= LISTED ENTRIES =
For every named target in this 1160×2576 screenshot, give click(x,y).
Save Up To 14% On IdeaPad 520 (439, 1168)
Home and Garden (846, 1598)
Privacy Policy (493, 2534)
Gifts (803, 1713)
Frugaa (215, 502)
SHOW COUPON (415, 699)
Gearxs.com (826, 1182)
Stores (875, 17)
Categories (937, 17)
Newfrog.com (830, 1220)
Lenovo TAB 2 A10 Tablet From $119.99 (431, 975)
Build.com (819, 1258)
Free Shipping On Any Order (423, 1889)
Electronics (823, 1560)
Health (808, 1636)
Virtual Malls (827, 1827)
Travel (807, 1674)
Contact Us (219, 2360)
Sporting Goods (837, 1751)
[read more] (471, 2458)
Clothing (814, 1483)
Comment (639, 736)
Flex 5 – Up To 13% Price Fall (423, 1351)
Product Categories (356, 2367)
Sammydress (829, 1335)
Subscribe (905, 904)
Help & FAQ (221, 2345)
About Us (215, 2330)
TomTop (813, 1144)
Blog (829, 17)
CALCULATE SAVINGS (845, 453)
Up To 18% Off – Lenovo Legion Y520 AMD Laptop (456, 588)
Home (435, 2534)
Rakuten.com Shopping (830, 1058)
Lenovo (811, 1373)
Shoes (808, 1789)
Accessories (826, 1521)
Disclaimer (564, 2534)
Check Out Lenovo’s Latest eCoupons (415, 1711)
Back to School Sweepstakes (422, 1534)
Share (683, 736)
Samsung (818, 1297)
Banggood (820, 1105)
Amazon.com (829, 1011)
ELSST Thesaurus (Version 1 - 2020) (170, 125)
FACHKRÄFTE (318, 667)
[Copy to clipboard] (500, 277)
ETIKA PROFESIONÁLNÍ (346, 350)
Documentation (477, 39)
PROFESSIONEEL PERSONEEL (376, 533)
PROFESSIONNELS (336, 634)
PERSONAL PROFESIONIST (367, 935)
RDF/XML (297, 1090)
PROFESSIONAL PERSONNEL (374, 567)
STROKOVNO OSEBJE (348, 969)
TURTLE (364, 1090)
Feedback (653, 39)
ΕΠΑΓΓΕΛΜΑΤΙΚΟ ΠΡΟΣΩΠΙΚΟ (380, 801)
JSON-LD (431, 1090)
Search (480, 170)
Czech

= TASK DETAILS =
Of all the entries above, retype exactly the lines from the line with "SHOW COUPON (415, 699)" to the line with "FACHKRÄFTE (318, 667)", both included, and no others.

= RESPONSE AREA =
SHOW COUPON (415, 699)
Gearxs.com (826, 1182)
Stores (875, 17)
Categories (937, 17)
Newfrog.com (830, 1220)
Lenovo TAB 2 A10 Tablet From $119.99 (431, 975)
Build.com (819, 1258)
Free Shipping On Any Order (423, 1889)
Electronics (823, 1560)
Health (808, 1636)
Virtual Malls (827, 1827)
Travel (807, 1674)
Contact Us (219, 2360)
Sporting Goods (837, 1751)
[read more] (471, 2458)
Clothing (814, 1483)
Comment (639, 736)
Flex 5 – Up To 13% Price Fall (423, 1351)
Product Categories (356, 2367)
Sammydress (829, 1335)
Subscribe (905, 904)
Help & FAQ (221, 2345)
About Us (215, 2330)
TomTop (813, 1144)
Blog (829, 17)
CALCULATE SAVINGS (845, 453)
Up To 18% Off – Lenovo Legion Y520 AMD Laptop (456, 588)
Home (435, 2534)
Rakuten.com Shopping (830, 1058)
Lenovo (811, 1373)
Shoes (808, 1789)
Accessories (826, 1521)
Disclaimer (564, 2534)
Check Out Lenovo’s Latest eCoupons (415, 1711)
Back to School Sweepstakes (422, 1534)
Share (683, 736)
Samsung (818, 1297)
Banggood (820, 1105)
Amazon.com (829, 1011)
ELSST Thesaurus (Version 1 - 2020) (170, 125)
FACHKRÄFTE (318, 667)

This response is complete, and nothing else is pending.